From the line below that contains "The image size is (1389, 868)." to the line that contains "Image resolution: width=1000", repeat every line exactly, both ends included, and nothing else.
++++ Provided material ++++
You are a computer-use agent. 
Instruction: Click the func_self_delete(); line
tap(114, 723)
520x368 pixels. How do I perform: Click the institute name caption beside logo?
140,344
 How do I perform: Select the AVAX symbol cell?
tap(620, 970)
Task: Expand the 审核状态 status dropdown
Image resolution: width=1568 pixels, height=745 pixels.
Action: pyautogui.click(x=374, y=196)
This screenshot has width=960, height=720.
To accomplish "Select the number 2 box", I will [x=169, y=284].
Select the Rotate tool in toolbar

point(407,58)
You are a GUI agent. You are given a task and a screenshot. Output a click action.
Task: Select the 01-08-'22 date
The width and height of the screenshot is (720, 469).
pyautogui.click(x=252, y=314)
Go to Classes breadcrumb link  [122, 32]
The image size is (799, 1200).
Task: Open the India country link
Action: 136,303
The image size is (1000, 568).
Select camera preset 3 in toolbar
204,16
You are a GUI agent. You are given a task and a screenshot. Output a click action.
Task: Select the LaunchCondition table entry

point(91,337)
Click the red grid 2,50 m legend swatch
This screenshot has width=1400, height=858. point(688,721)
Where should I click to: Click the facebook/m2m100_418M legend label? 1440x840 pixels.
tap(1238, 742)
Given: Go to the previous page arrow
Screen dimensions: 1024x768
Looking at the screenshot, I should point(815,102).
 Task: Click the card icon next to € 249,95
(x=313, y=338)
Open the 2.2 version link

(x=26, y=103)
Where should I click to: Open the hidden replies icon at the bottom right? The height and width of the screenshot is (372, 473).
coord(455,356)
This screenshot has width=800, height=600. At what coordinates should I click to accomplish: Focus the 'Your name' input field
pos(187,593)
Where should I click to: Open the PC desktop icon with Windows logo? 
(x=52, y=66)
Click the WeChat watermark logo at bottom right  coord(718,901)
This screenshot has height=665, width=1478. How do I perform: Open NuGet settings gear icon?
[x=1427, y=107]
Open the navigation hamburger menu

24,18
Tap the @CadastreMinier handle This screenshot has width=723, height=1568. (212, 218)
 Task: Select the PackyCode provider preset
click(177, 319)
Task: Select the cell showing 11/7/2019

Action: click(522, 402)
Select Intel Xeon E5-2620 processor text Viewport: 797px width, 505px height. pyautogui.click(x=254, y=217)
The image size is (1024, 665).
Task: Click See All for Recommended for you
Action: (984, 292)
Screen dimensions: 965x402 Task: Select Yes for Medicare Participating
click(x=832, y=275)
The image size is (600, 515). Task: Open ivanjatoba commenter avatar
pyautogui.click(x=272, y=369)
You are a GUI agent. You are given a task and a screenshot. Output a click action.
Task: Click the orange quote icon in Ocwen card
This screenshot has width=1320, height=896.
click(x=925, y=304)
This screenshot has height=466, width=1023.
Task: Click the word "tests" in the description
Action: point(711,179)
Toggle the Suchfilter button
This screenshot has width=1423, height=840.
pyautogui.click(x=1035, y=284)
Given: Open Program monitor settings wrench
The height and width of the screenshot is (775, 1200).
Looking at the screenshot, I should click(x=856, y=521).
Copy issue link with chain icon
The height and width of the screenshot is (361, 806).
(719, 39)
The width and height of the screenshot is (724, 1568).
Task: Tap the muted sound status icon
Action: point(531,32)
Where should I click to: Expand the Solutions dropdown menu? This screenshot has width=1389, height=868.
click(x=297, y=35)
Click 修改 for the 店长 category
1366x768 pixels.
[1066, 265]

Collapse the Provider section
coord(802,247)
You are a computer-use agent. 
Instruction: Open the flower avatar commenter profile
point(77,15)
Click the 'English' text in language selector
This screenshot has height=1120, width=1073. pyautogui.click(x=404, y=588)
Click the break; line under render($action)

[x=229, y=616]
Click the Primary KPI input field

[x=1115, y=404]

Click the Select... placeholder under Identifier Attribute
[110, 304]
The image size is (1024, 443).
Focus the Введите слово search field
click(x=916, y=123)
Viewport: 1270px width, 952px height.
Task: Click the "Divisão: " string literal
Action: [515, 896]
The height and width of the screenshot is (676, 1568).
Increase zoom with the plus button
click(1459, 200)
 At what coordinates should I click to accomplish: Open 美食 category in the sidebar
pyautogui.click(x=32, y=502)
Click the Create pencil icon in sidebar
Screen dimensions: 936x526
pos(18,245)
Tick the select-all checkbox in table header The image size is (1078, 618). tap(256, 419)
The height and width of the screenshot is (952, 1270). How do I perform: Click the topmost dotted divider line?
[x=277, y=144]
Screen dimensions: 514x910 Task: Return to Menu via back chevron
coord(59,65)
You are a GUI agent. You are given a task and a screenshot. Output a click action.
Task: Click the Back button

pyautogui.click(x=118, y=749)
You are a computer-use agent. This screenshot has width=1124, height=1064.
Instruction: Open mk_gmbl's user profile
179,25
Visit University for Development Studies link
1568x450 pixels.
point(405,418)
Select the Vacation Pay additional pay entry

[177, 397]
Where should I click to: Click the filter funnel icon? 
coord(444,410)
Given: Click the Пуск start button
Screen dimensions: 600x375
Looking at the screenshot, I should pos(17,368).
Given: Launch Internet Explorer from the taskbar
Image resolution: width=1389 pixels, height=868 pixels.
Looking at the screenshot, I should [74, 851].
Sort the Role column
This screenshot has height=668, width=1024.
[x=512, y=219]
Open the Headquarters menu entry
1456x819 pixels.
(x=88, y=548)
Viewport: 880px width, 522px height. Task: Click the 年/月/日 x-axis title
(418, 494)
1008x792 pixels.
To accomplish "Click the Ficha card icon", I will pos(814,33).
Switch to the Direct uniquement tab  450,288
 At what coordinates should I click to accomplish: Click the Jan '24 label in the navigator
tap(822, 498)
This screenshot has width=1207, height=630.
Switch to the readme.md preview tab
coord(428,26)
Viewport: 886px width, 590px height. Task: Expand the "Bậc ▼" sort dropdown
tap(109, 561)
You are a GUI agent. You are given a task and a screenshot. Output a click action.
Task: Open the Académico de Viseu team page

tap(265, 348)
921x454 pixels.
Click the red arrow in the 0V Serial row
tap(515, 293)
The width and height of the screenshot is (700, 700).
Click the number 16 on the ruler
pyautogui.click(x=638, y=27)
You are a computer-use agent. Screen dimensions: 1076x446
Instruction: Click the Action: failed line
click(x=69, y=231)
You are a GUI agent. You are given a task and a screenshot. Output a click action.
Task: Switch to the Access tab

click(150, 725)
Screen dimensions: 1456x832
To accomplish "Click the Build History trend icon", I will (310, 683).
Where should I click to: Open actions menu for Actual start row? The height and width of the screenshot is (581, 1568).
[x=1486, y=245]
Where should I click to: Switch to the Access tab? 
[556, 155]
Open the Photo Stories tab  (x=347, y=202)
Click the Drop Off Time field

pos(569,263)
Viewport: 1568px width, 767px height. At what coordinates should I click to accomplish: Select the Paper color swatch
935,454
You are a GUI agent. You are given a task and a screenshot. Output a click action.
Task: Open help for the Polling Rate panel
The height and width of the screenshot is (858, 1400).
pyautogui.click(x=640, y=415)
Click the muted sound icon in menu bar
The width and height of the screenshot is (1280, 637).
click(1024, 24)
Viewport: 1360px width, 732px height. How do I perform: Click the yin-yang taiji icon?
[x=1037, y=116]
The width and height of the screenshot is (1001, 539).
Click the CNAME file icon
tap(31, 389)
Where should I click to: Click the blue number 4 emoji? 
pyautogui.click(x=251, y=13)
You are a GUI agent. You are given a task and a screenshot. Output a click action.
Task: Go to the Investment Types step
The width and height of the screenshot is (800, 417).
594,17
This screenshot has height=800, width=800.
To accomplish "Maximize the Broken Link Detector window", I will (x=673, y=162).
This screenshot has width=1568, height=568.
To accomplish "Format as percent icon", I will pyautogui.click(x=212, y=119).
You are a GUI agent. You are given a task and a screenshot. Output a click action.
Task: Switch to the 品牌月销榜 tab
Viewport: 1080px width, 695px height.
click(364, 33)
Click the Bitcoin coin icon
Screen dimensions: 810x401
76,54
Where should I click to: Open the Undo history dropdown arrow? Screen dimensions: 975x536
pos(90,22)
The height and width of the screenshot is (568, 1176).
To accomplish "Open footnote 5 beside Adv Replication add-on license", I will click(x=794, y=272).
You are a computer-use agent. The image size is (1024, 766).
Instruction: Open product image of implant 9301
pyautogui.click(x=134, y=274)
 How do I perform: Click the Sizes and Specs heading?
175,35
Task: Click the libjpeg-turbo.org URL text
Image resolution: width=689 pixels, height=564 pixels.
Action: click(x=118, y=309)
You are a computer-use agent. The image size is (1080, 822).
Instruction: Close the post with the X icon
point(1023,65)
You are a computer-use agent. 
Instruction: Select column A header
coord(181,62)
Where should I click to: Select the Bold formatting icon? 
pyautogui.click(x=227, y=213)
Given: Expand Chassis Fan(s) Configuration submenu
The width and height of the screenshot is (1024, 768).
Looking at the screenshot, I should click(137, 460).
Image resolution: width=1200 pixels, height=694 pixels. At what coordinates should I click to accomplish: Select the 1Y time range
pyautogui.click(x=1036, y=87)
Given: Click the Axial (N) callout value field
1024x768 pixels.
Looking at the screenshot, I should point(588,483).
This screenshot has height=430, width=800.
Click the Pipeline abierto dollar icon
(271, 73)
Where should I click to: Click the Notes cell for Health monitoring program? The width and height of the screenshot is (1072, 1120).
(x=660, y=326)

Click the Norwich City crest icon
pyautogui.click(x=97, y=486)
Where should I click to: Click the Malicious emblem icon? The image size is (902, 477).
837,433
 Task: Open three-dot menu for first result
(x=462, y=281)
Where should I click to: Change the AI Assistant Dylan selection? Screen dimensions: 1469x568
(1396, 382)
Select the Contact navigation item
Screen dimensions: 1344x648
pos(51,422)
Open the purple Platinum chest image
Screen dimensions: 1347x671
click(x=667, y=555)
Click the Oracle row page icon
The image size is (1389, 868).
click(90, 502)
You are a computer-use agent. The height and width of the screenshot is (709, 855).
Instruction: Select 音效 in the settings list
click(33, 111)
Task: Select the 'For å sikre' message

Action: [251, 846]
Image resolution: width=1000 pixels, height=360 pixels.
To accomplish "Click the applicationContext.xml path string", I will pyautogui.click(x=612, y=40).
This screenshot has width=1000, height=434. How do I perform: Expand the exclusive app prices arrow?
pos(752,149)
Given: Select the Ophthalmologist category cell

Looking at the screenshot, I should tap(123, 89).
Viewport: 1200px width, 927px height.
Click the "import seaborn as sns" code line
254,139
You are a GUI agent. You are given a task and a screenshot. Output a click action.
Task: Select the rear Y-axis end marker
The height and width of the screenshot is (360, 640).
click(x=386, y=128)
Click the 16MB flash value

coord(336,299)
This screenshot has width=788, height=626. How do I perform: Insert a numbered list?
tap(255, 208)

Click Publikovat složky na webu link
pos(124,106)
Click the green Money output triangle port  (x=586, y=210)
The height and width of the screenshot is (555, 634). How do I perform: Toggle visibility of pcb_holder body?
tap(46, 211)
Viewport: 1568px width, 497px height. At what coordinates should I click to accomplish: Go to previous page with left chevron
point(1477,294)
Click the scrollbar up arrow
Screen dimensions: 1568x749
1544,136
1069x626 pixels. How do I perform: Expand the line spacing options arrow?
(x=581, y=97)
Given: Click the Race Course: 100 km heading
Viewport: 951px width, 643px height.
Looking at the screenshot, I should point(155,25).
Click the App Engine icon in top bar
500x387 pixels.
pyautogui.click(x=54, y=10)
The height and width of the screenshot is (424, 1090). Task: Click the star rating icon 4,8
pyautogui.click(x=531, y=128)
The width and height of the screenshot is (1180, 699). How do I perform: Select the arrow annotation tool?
++++
**Solution:**
The image size is (1389, 868).
click(90, 502)
You are a computer-use agent. The height and width of the screenshot is (709, 855).
Instruction: Select 音效 in the settings list
click(33, 111)
Task: Select the 'For å sikre' message

Action: [251, 846]
Image resolution: width=1000 pixels, height=360 pixels.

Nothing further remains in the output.